■ Exercise A ■
Decide whether each statement agrees with the B-tree proposal, answering yes or no and quoting the words of the proposal that settle it: (i) the sort order is meant to be supplied by pluggable functionality; (ii) the document is released under a copyright that restricts reuse; (iii) the proposal calls for a separate balance operation.
■ Exercise B ■
Print the stretch of the B-tree proposal from "Author: Walter Weinmann" through "by pluggable functionality.", keeping every character unchanged.
■ Exercise C ■
Carry on the B-tree proposal from the point where it stops.

■ Reading text ■
○ ○ ○ ○
Author: Walter Weinmann
Status: Draft
Type: Standards Track
Created: 06-Dec-2016
Erlang-Version: OTP 20.0
Post-History: 6-Dec-2016
****
EEP 46: B-trees: balanced search trees of order n
----
Abstract
========
This EEP proposes the creation of a new module named b\_trees for the
administration of b-trees. Both the optional persistence and the sort
order should be implemented by pluggable functionality.
Copyright
=========
This document has been placed in the public domain.
Specification
=============
## Data Structure ##
{MinimumSubtrees,
MaximumKeys,
SizeKeyValues,
SortFunction/2,
State,
Tree}
`Tree` is composed of nodes of the form
{KeyNumber,
SubtreeNumber,
[{Key, Value}],
[Tree]}
and the "empty b-tree" node
nil
`State` is a tuple composed of the following parameters:
{StateTarget,
DeleteFunction/3,
InsertFunction/3,
LookupFunction/3}
Since the b-trees are always balanced, there is no need for a balance
operation.
○ ○ ○ ○
■ Data rows ■
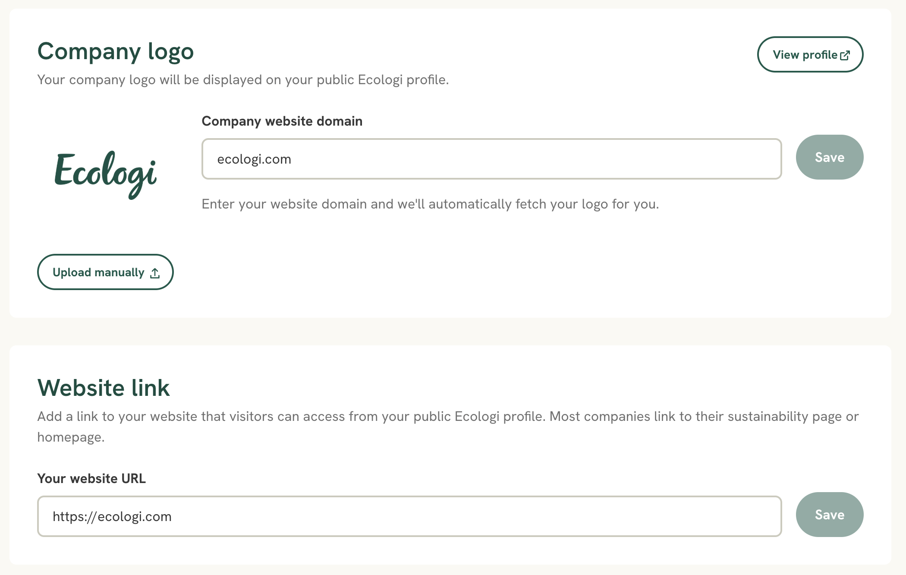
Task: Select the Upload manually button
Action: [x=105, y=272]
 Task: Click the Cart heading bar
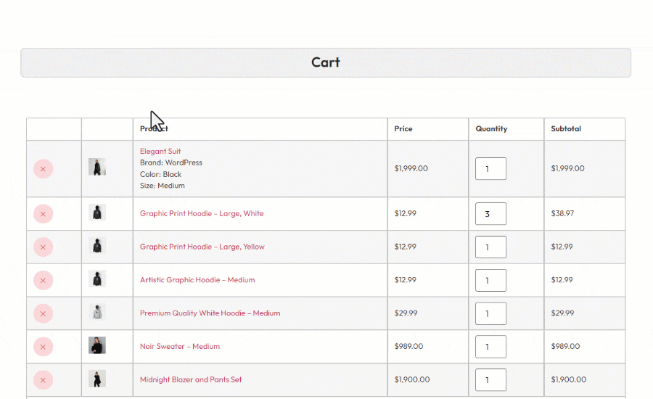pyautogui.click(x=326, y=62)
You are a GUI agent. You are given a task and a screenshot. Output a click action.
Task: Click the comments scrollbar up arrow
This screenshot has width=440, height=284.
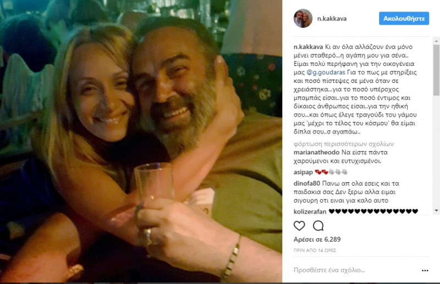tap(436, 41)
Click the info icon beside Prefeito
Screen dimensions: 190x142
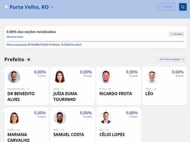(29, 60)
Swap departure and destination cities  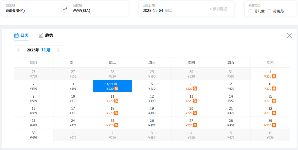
○ ○ ○ ○
■ Exercise output A ■
(i) Yes: "Both the optional persistence and the sort order should be implemented by pluggable functionality."
(ii) No: "This document has been placed in the public domain."
(iii) No: "Since the b-trees are always balanced, there is no need for a balance operation."

■ Exercise output B ■
Author: Walter Weinmann
Status: Draft
Type: Standards Track
Created: 06-Dec-2016
Erlang-Version: OTP 20.0
Post-History: 6-Dec-2016
****
EEP 46: B-trees: balanced search trees of order n
----
Abstract
========
This EEP proposes the creation of a new module named b\_trees for the
administration of b-trees. Both the optional persistence and the sort
order should be implemented by pluggable functionality.

■ Exercise output C ■
## DATA TYPES ##
b_tree() = {pos_integer(),
pos_integer(),
non_neg_integer(),
sort_function(),
state(),
tree()}
A general balanced tree.
iterator() = [{key_values(), subtrees()}]
A general balanced tree iterator.
## EXPORTS ##
### copy(Tree1, Tree2) -> Tree3 ###
Types:
Tree1 = Tree2 = Tree3 = b_tree() | gb_trees:tree()
Copies tree Tree1 to an empty tree Tree2. Both trees may be either
of type b-tree or binary tree (gb_trees). Returns the new tree
Tree3 of the same type as tree Tree2.
### delete(Key, B-Tree1) -> B-Tree2 ###
Types:
Key = any()
B-Tree1 = B-Tree2 = b_tree()
Removes the node with key Key from b-tree B-Tree1 and returns the new
b-tree B-Tree2. Assumes that key Key is present in b-tree B-Tree1,
crashes otherwise.
### delete\_any (Key, B-Tree1) -> B-Tree2 ###
Types:
Key = any()
B-Tree1 = B-Tree2 = b_tree()
Removes the node with key Key from b-tree B-Tree1 if key Key is present
in b-tree B-Tree1, otherwise does nothing. Returns the new b-tree B-Tree2.
### empty (Order) -> B-Tree ###
Types:
Order = pos_integer()
B-Tree = b_tree()
Returns a new empty b-tree. The order is defined as the maximum number
of children nodes a non-leaf node may hold.
### enter (Key, Value, B-Tree1) -> B-Tree2 ###
Types:
Key = any()
Value = any()
B-Tree1 = B-Tree2 = b_tree()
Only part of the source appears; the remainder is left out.